But of course, the Pentagon for its part, and that's what the Financial Times article is saying
is, look, we understand that.
We understand the logic of what you're saying.
But the fact is we cannot be strong everywhere.
We've only got finite resources.
China is the major threat to U.S. hegemony and U.S. ascendancy, and we've got to
redeploy our forces there. Your project in Ukraine and in Europe has failed. All that it's doing
is it's draining US resources rather than weakening Russia. And so we've got to try and pivot away.
And as for project Ukraine, well, the Europeans can take care of it. I mean, you know, they're rich.
They've got lots of resources. They're used to.
to have big armies back in the Cold War days.
They can take over and they can do it in our place.
So that's the argument that's going on.
It's, as I say, very well set out, very clearly set out by that Pentagon person in the
financial times.
And you can see the push-pull going on all the time.
And it looks, again, as if the China Hawks are in the ascendant.
Let me repeat a point, which we've made before.
These are not...
These are not people who like Russia.
These are near Khan Hawks who, you know, want war as well.
It's just that the war they see coming and which they want to fight is over, is with China, over Taiwan, not a war in Europe, which they see as a side theater, a less important theater with Russia over Ukraine.
that's the only argument that exists, not just within this administration, but I think within the power structure in Washington.
There are a number of people now in Congress and in the wider American political community who are now starting to speak out and say this doesn't make any kind of sense whichever way you go.
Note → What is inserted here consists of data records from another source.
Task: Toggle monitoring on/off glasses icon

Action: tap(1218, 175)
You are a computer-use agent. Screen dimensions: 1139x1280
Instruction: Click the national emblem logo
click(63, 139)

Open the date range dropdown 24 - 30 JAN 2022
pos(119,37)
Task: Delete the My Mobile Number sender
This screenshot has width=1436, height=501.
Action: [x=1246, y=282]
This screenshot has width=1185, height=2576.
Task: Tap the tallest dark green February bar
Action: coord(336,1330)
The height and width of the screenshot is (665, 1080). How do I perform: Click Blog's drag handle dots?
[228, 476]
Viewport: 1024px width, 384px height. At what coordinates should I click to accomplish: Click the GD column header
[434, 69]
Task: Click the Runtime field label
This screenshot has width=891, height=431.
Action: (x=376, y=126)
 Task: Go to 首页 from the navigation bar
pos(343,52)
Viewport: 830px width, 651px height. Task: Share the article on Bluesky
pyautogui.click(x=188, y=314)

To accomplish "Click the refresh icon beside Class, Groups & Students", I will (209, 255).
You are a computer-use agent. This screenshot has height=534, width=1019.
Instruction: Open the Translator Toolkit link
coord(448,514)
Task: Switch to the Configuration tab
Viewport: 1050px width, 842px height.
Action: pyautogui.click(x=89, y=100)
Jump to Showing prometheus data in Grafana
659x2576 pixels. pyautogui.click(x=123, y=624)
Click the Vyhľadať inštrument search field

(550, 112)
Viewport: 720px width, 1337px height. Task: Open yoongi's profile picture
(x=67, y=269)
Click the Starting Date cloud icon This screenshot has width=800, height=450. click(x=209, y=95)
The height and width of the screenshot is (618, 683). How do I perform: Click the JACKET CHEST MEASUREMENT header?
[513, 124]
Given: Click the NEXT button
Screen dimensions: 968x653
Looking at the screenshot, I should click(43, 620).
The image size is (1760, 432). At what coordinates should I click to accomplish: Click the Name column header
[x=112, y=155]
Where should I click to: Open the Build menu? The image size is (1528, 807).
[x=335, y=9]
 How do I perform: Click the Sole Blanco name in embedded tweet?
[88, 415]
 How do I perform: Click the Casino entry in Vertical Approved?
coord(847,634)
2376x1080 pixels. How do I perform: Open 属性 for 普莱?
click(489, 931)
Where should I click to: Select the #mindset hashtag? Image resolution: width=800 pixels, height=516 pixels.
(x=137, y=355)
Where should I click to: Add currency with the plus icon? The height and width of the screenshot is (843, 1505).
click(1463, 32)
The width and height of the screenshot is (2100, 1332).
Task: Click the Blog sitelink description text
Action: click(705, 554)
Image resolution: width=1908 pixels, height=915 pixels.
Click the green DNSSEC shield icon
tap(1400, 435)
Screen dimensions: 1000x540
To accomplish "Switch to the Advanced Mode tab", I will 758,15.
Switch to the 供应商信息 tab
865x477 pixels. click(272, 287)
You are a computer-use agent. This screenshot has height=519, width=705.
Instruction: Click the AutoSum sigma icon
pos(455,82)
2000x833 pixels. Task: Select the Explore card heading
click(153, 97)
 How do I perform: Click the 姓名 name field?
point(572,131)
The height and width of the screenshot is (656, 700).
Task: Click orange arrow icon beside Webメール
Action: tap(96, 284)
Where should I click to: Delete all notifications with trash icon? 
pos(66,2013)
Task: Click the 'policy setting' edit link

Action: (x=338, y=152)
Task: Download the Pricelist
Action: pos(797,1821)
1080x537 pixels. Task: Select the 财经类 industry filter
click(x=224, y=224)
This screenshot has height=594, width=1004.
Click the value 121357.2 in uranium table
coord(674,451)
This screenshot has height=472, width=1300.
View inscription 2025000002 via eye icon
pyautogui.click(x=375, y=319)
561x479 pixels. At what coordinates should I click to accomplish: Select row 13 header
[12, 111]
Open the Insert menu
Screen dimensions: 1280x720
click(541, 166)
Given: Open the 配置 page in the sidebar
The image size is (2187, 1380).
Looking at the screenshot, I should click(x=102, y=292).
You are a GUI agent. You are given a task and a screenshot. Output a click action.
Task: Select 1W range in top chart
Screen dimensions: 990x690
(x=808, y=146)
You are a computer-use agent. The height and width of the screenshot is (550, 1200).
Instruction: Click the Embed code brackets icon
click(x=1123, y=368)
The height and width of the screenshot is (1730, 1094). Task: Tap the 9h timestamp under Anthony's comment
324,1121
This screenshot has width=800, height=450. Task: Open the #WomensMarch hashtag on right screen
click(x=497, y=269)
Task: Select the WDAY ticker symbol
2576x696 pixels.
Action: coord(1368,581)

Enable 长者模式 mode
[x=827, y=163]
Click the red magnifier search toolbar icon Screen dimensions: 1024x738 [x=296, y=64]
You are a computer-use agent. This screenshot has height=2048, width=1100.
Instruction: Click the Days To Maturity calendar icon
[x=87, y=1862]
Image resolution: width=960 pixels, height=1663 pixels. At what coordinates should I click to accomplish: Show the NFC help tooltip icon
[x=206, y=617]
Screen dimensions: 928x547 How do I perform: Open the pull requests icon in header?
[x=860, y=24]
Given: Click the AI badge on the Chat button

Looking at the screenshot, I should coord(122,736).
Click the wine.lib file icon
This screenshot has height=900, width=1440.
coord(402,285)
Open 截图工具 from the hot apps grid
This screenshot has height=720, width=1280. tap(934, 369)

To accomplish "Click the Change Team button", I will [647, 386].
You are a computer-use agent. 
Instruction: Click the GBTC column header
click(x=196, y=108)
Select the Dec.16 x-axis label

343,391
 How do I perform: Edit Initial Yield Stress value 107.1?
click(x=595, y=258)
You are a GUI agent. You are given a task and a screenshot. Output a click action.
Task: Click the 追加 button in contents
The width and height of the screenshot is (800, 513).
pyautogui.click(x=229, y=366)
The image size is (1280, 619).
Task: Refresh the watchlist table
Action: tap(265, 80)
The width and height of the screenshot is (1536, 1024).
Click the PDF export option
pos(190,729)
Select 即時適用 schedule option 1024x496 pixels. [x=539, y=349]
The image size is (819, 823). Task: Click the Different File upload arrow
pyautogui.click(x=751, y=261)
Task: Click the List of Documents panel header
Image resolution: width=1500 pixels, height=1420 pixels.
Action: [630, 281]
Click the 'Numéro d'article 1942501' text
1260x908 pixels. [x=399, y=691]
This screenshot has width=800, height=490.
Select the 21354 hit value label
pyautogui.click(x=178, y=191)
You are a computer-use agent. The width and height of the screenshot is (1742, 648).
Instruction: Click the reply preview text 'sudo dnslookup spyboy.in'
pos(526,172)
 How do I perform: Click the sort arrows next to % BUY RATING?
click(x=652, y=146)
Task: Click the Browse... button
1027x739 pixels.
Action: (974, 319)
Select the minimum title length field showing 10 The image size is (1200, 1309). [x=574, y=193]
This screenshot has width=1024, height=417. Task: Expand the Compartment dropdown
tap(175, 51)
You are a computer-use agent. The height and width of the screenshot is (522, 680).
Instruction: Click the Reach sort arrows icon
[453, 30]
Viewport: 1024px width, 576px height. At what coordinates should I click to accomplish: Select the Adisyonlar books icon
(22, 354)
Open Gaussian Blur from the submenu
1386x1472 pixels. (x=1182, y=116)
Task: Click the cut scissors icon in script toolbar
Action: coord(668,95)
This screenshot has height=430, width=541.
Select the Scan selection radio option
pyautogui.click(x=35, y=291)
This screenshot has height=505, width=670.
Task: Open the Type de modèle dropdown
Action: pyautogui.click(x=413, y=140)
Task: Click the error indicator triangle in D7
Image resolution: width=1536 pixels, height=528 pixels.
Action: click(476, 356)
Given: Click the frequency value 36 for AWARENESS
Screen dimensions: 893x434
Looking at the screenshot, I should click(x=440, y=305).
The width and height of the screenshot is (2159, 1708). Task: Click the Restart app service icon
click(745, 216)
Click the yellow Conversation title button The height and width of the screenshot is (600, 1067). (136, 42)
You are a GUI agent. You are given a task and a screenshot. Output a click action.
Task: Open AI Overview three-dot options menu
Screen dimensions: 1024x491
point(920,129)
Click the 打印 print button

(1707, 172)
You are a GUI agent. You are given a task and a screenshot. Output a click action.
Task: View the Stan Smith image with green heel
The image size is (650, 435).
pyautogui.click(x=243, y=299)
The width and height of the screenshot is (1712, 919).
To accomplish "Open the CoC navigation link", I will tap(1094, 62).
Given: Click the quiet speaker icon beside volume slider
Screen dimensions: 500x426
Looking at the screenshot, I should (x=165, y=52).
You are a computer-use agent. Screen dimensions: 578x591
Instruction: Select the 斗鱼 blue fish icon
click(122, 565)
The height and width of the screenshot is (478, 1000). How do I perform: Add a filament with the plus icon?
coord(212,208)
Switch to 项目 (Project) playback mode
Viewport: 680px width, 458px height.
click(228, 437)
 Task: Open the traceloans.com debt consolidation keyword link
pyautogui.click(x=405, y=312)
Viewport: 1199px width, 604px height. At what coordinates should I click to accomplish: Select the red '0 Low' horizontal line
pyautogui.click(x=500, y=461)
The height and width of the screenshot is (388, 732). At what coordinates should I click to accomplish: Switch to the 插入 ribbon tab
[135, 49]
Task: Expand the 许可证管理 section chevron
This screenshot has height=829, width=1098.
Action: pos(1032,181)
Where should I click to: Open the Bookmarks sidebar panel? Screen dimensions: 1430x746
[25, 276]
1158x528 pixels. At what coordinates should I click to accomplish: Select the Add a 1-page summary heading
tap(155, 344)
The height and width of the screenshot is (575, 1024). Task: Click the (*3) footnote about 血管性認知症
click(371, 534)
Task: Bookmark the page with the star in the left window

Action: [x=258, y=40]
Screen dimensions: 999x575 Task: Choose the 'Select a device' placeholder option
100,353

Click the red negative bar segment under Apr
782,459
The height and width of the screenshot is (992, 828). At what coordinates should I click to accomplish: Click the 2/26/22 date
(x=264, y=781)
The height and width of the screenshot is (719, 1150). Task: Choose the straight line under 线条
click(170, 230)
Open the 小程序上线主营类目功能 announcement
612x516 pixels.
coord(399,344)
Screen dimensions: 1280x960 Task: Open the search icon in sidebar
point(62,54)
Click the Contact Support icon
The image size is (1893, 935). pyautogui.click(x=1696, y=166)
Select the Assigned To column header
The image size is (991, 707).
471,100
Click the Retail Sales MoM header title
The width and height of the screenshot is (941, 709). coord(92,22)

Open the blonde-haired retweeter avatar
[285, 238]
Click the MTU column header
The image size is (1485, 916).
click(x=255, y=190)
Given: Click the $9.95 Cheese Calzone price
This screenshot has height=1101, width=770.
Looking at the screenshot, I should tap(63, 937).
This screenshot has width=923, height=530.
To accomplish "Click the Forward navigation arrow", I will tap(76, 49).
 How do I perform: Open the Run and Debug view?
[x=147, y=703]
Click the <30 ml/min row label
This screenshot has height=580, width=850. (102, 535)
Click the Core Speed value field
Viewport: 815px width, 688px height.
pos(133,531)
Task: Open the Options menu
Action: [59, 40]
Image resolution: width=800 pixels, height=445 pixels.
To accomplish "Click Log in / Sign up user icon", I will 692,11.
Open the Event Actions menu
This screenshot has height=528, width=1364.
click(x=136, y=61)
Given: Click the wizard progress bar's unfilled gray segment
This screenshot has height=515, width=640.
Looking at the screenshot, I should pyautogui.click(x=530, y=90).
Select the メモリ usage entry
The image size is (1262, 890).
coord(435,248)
People like J.D. Vance and indeed Marjorie Taylor Green, if you listen to her.
but they are still very, very much isolated voices.
We always talk about the collective West taking down Russia or China.
How is China and Russia now that we've had the meeting between Putin and Xi, the hug,
the hug that rocked the world, that shook the world between Putin and Xi,
how are they going to respond to?
all of this? What are their moves to take down the collective West, to take down the, to marginalize
the United States, to marginalize Europe? I just want to say, you know, Russia, Russia continues
to be attacked by the collective West or weapons delivered by the collective West. And there
are many, many analysts who believe that you have UK, German, U.S. soldiers who are actually
in Ukraine as trainers, but they're the ones who are actually firing these missiles. That's what some
analysts say. Okay. But they are being attacked by the collective West. And, you know, they attack
Crimea just the other day with attack those missiles. Now, I understand that Crimea is in this gray area
where it is Russian territory. But for some reason, maybe by some agreement at the beginning of this
proxy war. Russia doesn't retaliate or will not retaliate in the same way when Crimea's
attacked than if Rostovar, Rado onish or somewhere inside of Russia. Pre-2014 is attacked.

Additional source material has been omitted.